Straw and wood based biochar for CO2 capture: Adsorption performance and governing mechanisms

Abstract

Biochar derived from seven kinds of straw and wood biomass were prepared and characterized. Their CO2 adsorption performances and the governing mechanisms were investigated. Wood biochar (WBs) had better developed pore structure than straw biochar (SBs), and the specific surface area (SSA) of WBs was 2.73–4.40 times larger than that of SBs. While all the biochar showed good ability to capture CO2, WBs had higher CO2 adsorption capacities (41.23–45.85 mg/g) than SBs (26.53–41.49 mg/g) for their super pore structure.
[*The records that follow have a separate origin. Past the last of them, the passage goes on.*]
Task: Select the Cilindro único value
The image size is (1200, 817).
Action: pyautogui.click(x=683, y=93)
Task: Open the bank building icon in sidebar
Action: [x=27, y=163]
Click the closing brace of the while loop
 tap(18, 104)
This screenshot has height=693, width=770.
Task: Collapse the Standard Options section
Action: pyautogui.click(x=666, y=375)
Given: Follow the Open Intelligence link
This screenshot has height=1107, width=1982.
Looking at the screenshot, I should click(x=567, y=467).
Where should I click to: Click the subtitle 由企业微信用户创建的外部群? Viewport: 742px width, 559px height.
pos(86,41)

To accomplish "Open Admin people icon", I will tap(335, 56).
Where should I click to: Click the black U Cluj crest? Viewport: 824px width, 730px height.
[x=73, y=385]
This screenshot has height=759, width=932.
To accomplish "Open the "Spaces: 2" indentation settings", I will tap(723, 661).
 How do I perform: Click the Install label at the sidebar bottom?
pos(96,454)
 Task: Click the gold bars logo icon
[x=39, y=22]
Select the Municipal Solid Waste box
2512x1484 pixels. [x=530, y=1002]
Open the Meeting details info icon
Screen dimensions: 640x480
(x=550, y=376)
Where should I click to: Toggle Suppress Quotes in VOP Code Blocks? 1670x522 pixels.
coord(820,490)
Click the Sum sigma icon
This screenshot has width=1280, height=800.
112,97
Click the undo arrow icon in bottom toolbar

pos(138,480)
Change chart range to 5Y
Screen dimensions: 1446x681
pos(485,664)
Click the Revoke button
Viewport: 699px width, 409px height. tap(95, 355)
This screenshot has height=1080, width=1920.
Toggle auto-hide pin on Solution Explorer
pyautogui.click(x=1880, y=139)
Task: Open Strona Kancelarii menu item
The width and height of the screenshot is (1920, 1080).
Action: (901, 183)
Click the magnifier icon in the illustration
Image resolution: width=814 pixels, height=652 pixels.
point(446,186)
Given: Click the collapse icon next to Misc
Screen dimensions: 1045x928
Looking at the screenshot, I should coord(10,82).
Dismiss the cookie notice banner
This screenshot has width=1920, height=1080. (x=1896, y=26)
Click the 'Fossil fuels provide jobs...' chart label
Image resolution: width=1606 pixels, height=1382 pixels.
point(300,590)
Among the SBs, soybean straw biochar (SS) had the highest basicity and thus the largest CO2 uptake. More importantly, SS had similar CO2 adsorption capacity to that of WBs despite that its SSA was much lower. These suggest that CO2 adsorption on the biochar was controlled by both SSA and basicity, which was further confirmed by linear correlation analysis. The adsorption kinetics and isotherms of CO2 on the biochar were best fitted by the pseudo-first and Langmuir models, respectively, suggesting the dominance of monolayer adsorption process. The adsorption was overwhelming exothermic process; therefore, increasing temperature from 0 °C to 65 °C decreased CO2 adsorption on the biochar by 71.27%-79.75%. Furthermore, the biochar showed high reusability (96.57%-98.94%) after ten CO2 adsorption–desorption cycles. Findings from this study indicate that biochar derived from straw and wood can be used as promising adsorbents for CO2 capture.